The rise of African fashion in China took center stage at the recent China-Africa Economic and Trade Expo (CAETE) in Changsha, Hunan Province. South African designers Thula Sindi and David Tlale led the movement by showcasing collections aimed at entering the Chinese retail space. Their work not only reflects creativity but also underscores a two-way shift in global trade and cultural collaboration.

Thula Sindi, known for his AfricaRise stores in Johannesburg and Pretoria, believes now is the time for African brands to plant roots in China. “African businesses need to be in China, just like Chinese businesses are in Africa,” he said. At the Africa Reimagined booth, Sindi displayed curated pieces from multiple African designers, hoping to introduce their unique stories and craftsmanship to Chinese consumers.
Sindi has plans for expansion. He is already discussing options to open an AfricaRise store in Shanghai, calling the city “cosmopolitan and logistically ideal” for e-commerce, deliveries, and returns. His approach challenges fast fashion, instead emphasizing timeless, high-quality, and unique pieces that reflect the identity and culture of African makers. “We are not chasing trends. Our goal is to make designs people can treasure,” he explained.

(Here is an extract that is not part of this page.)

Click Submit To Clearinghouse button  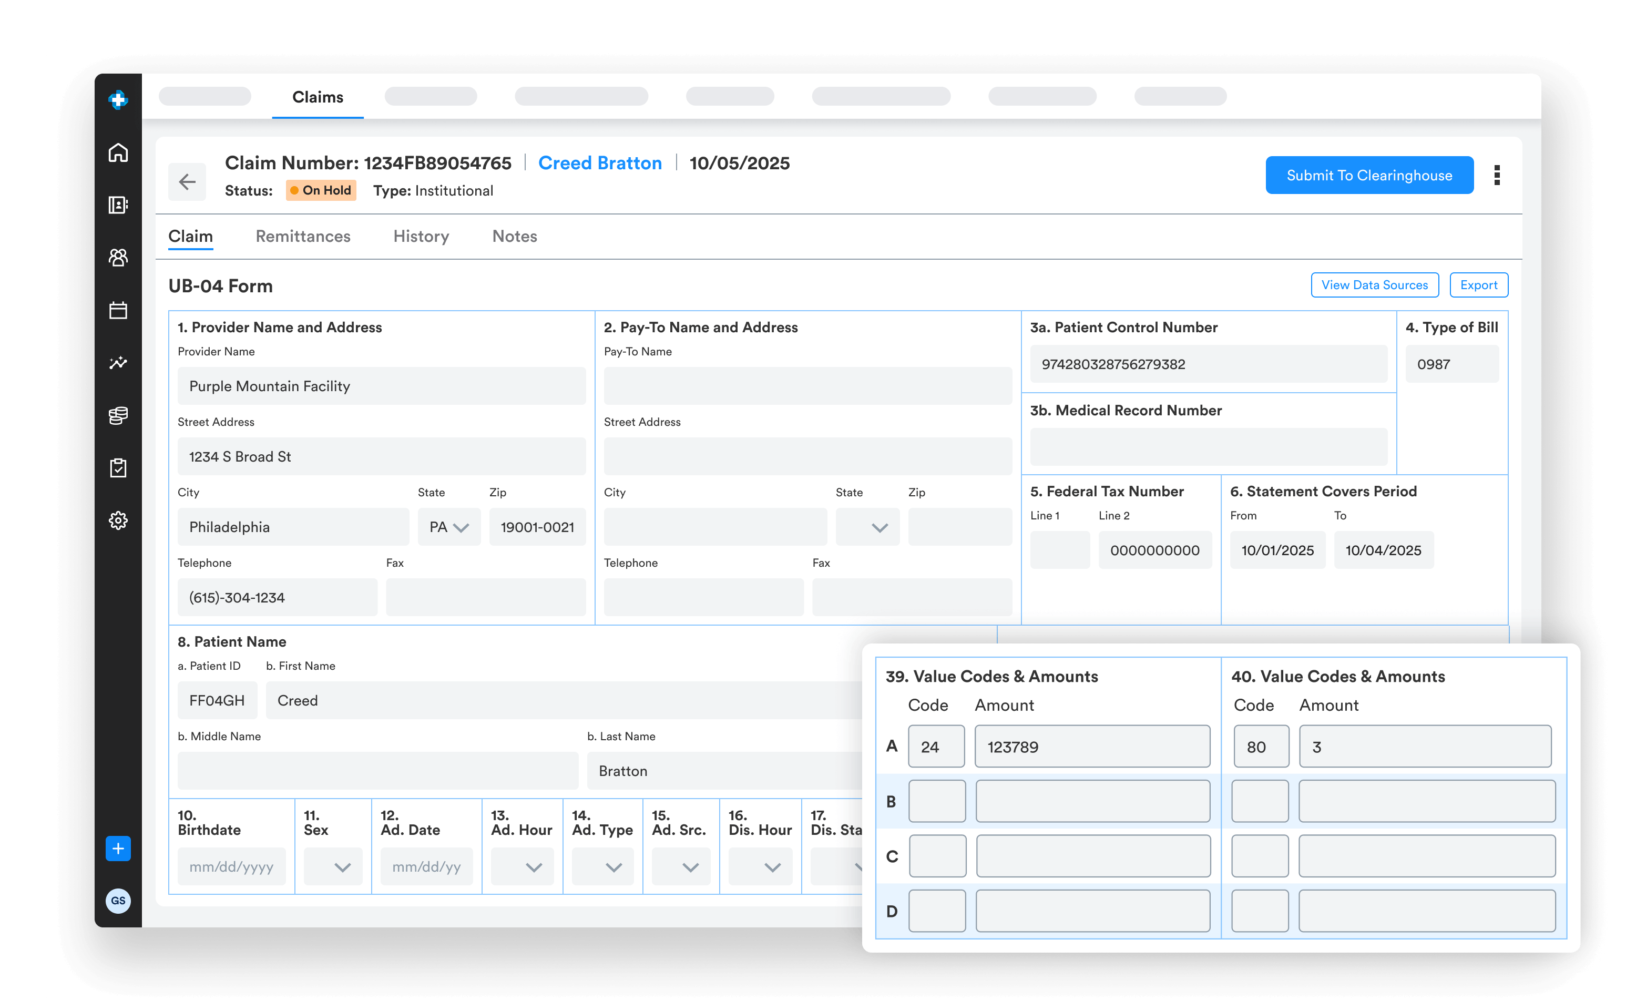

For Sindi, the similarity between Chinese and African markets lies in their developmental paths and deep cultural roots. “Both regions are shaping their own versions of modernity. Fashion reflects that transformation,” he added, emphasizing why he chose Changsha as a launchpad for broader engagement with China.

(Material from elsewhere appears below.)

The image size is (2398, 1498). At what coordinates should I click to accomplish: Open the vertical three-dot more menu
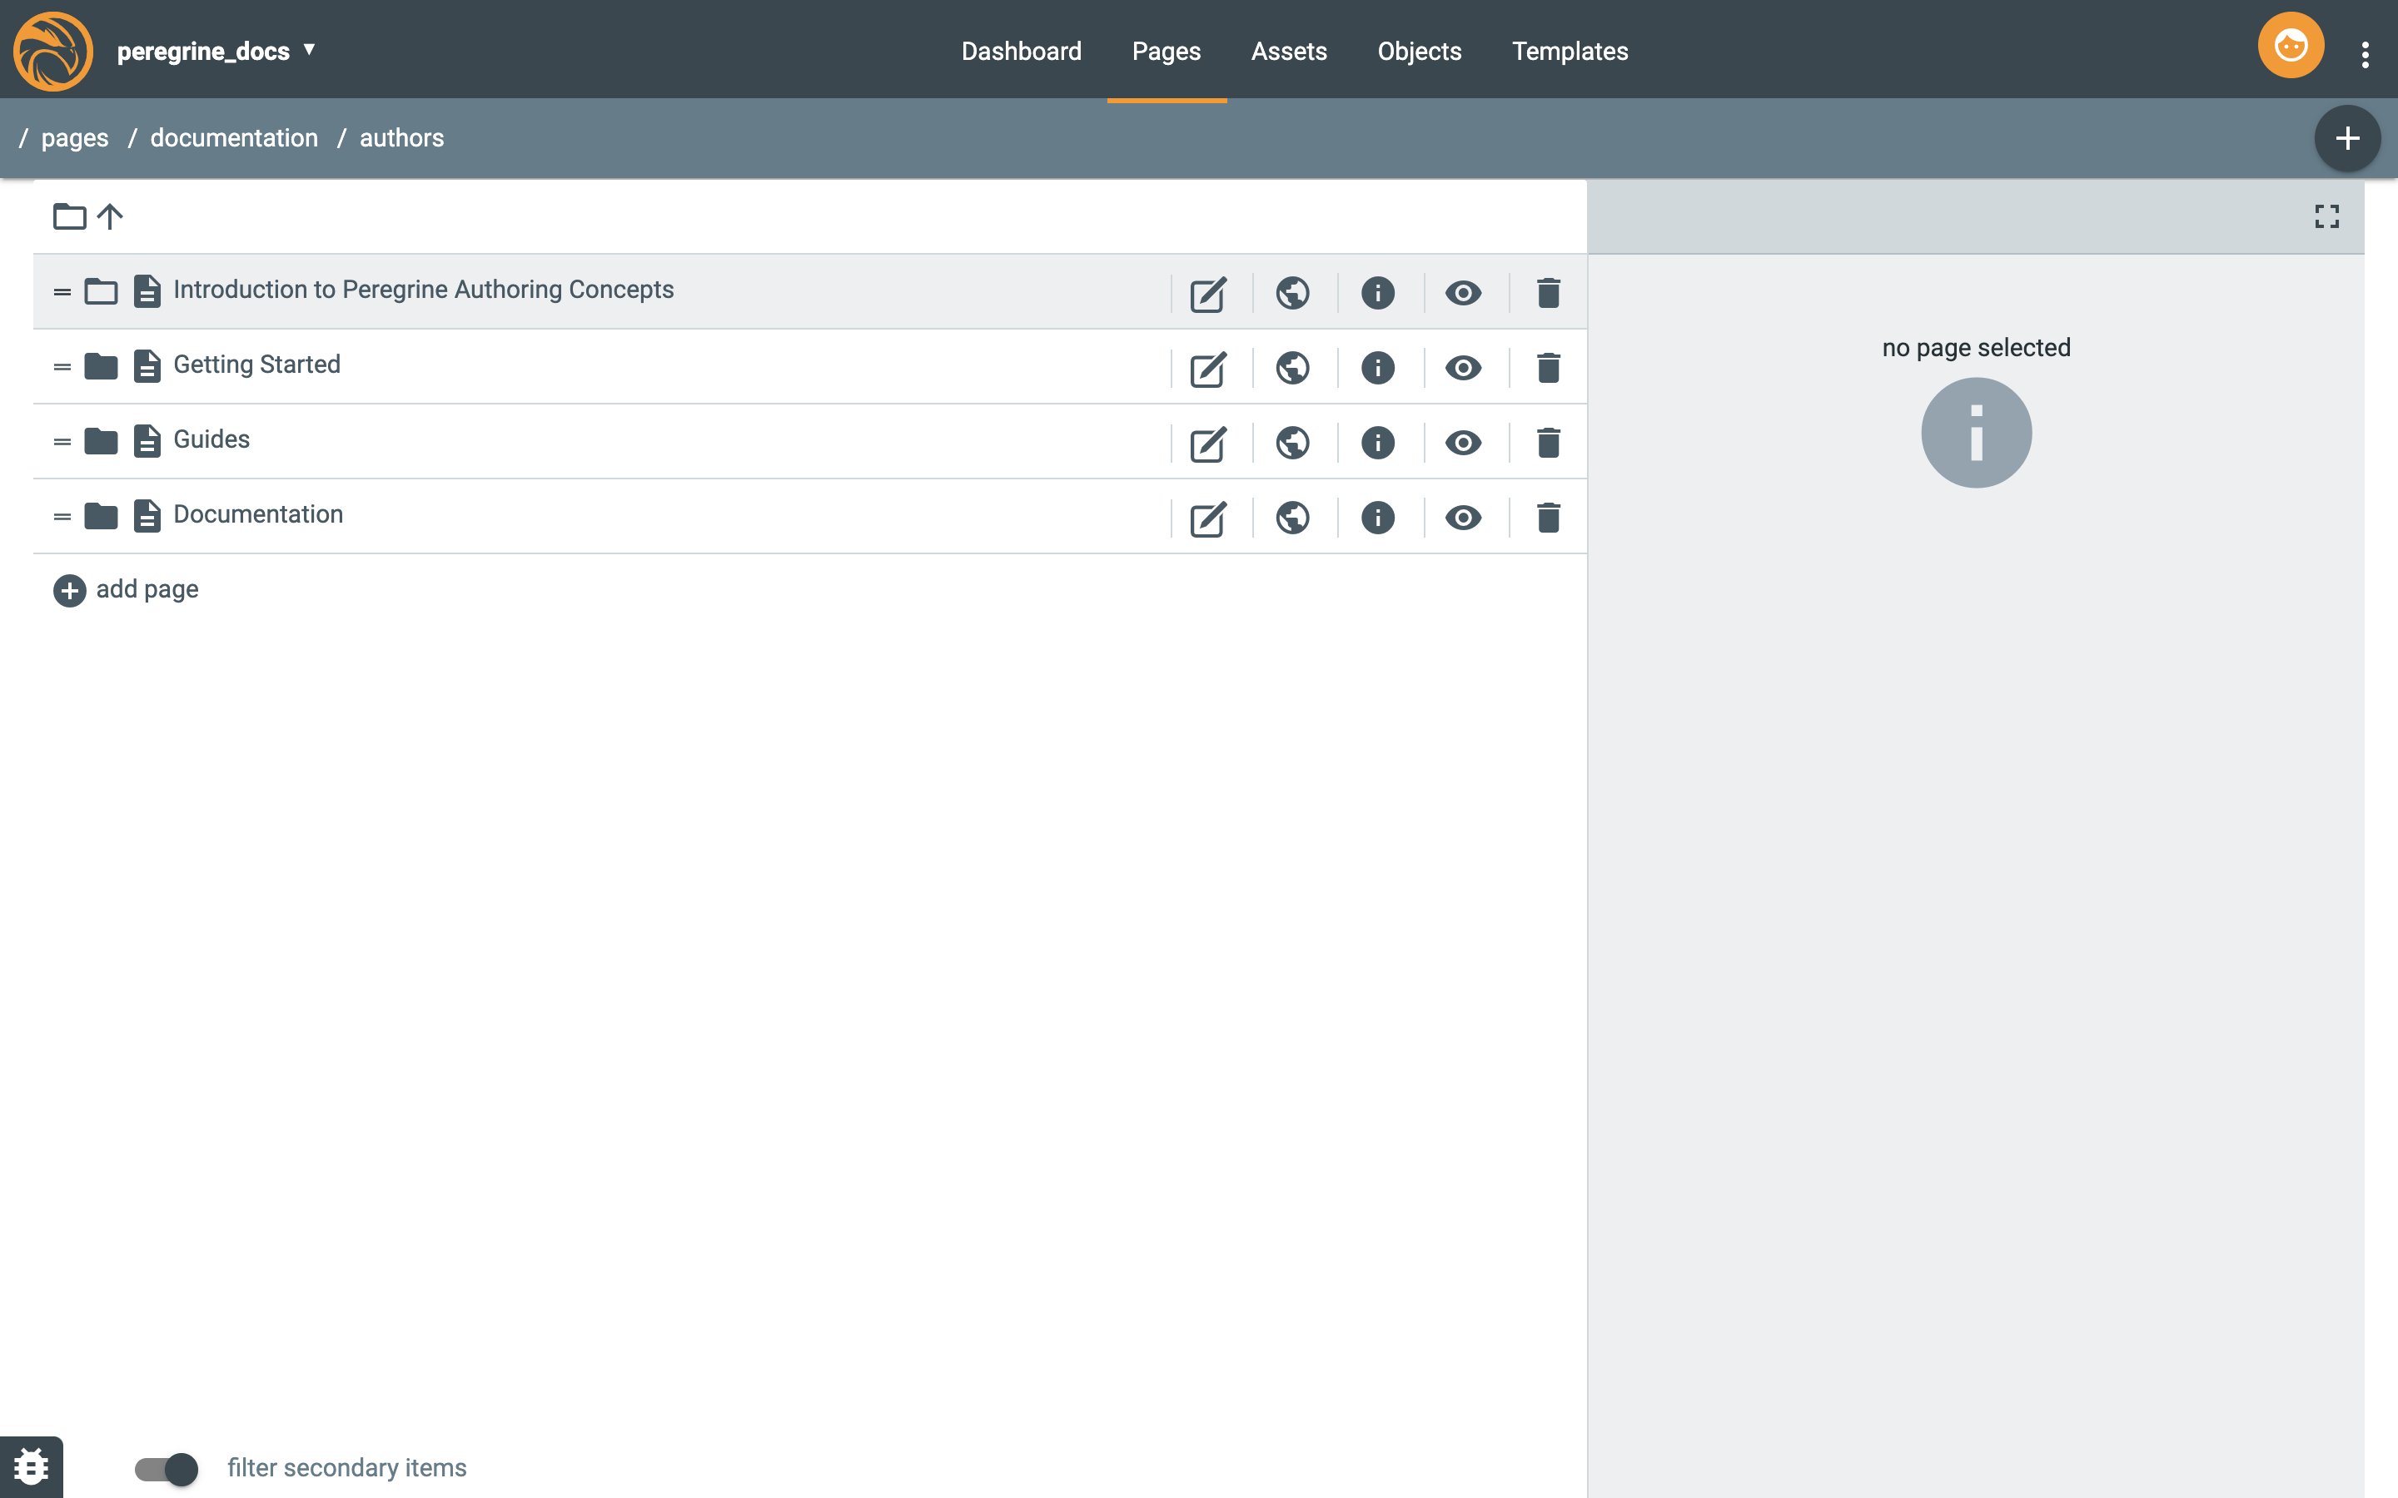point(2364,54)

Designer David Tlale, another South African fashion icon, also participated in the expo and business matchmaking forums through the International Trade Centre. Tlale remains committed to South Africa as his base of operations but sees exporting to China as essential for growth. He plans to keep production at home while exploring Chinese retail and tech systems to increase efficiency.

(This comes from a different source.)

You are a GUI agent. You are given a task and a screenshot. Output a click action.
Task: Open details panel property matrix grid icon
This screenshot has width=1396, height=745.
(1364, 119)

“China’s technology is something we must learn from. Their fashion business is advanced. If we can adapt to their systems, we’ll become more competitive,” said Tlale. He highlighted challenges like protecting intellectual property and understanding legal and cultural expectations. Yet, for him, the opportunities outweigh the risks.

Hannah Ryder, CEO of Development Reimagined and head of the Africa Reimagined project, said that the Chinese market’s diversity makes it ideal for African luxury and ethical fashion. “Chinese consumers want something that stands out. They’re interested in sustainability, artisanal techniques, and unique fabrics—values that African designers already offer,” she explained.
Ryder noted growing interest not only from individual consumers but also from buyers and retailers. She remains optimistic that African fashion labels will soon establish a physical retail presence in China. For now, the Changsha event marked a significant leap forward in mutual cultural and commercial engagement.
The CAETE offered a platform not just for fashion displays but for real dialogue between entrepreneurs, officials, and creatives. The presence of designers like Sindi and Tlale symbolized a new chapter in African fashion in China, one that values storytelling, innovation, and mutual respect in global markets.
As African designers begin establishing themselves in China, they offer more than fashion—they bring a vision of identity, sustainability, and cross-cultural exchange that may reshape how the world views global luxury.